All of a sudden it seems that Jim Hendrice is being stalked by someone or something.  Everything quickly gets out of his control – and before you know it, he’s potentially on the run from the authorities, with a dead body left bleeding on the cold street and the guilty stain of blood on his hands.

From here on Yeates delivers a strangely spiralling series of events that pushes the nightmarish turn of events into escalating degrees of horror.  Indeed, Yeates incorporates some pretty strong and notoriously taboo subject matters in the snowballing horror; with notions of underage sex, rape (male-on-male and gang rape by knife-wielding youths), violence, strong scenes of drug abuse, mutilation and murder.

So I think we can quite safely say that this isn’t exactly a piece of light-hearted feel-good reading.  Instead, it’s a story completely submerged in misery, in depression and bursts of sadistic violence.  It’s a nightmare sequence that seems to carry on and on; without even the briefest sign of any let up.

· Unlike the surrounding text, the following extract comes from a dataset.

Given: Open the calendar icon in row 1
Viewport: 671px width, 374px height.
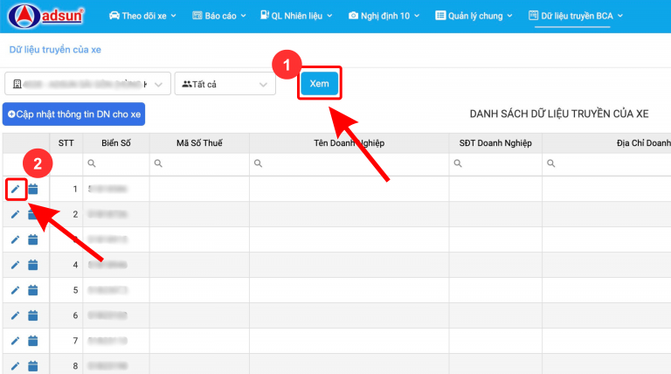Looking at the screenshot, I should click(x=33, y=189).
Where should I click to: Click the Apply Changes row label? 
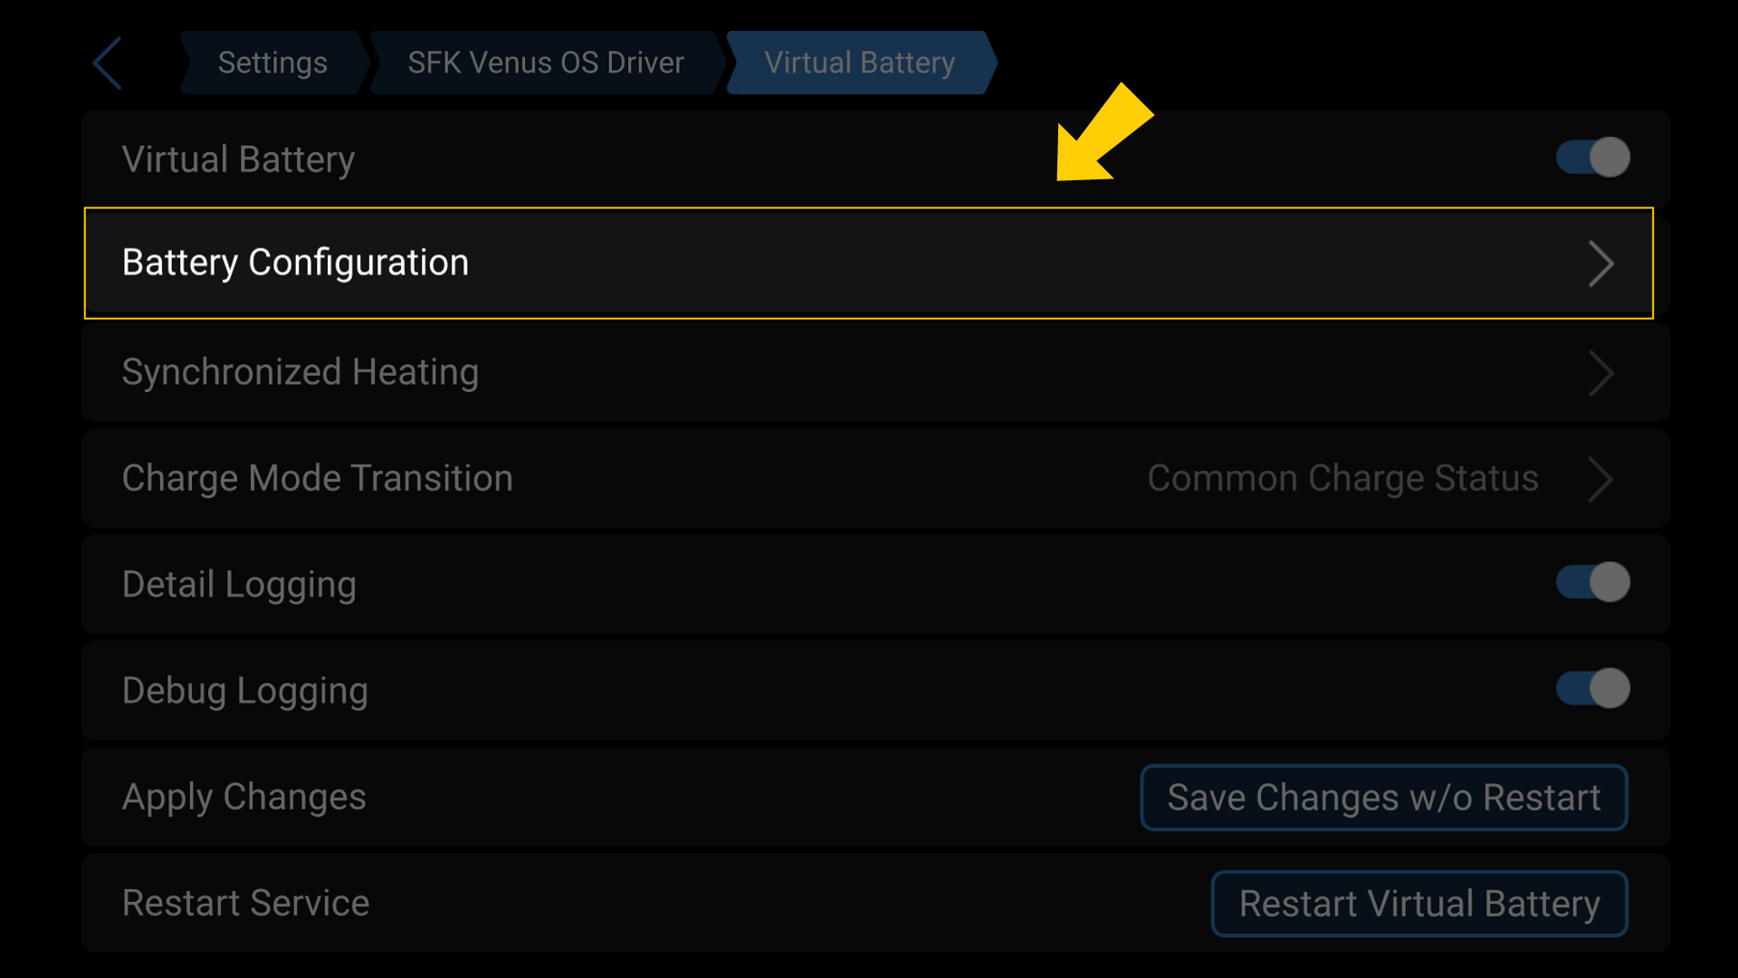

The writing itself utilises the author’s usual, highly evocative prose.  Similar in ways to a violent Hubert Selby Jr daydream, or a (ramped-up) Ramsey Campbell nightmare sequence, with a touch of a more sinister (slightly Lovecraftian) air to it; the novella is a veritable cacophony of unnerving imagery and unsettling weirdness.  It’s sometimes hard to favour a correlation to what you’re being confronted with and what is possibly taking place.  There are always those lingering thoughts of the potential reality behind it all.  Of what may twist itself into the story’s eventual outcome.  And how this has all continued to spiral so uncontrollably downwards.

Indeed, after a while the reader can begin to feel a deeply-unwanted connection with Hendrice’s terrible plight.  We’ve all been in situations that just keep going from bad to worse.  When life as a whole feels like it is out of our hands and it’s decent seems uncontrollable and gut-wrenchingly unstoppable.  Magnify that a thousand-fold and throw in one bastard of a bad trip, and you’d only be touching the surface of Hendrice’s harrowing turmoil.

However well-executed the guttural horror of the tale is, it still feels just that little too unresolved.  The ambiguity behind the unrelenting misery doesn’t ever really draw itself out from that foggy blanket.  Yes there’s an ending.  And Yeates does take the reader to a point where the cliff edge is presented for the reader to jump off of (really don’t expect to come away from the story feeling on top of the world).  But ultimately it doesn’t offer up enough to feel the snowballing hell had anything other than the simplicity of horror behind it.  Perhaps that’s the point?  Perhaps cruelty, perversion and self-destructive addiction are the inherent demons that are lurking behind the fragile flesh and blood that makes up us all?  If so, it’s a bitter pill to swallow, whatever your final take on the tale is.

The novella runs for a total of 63 pages.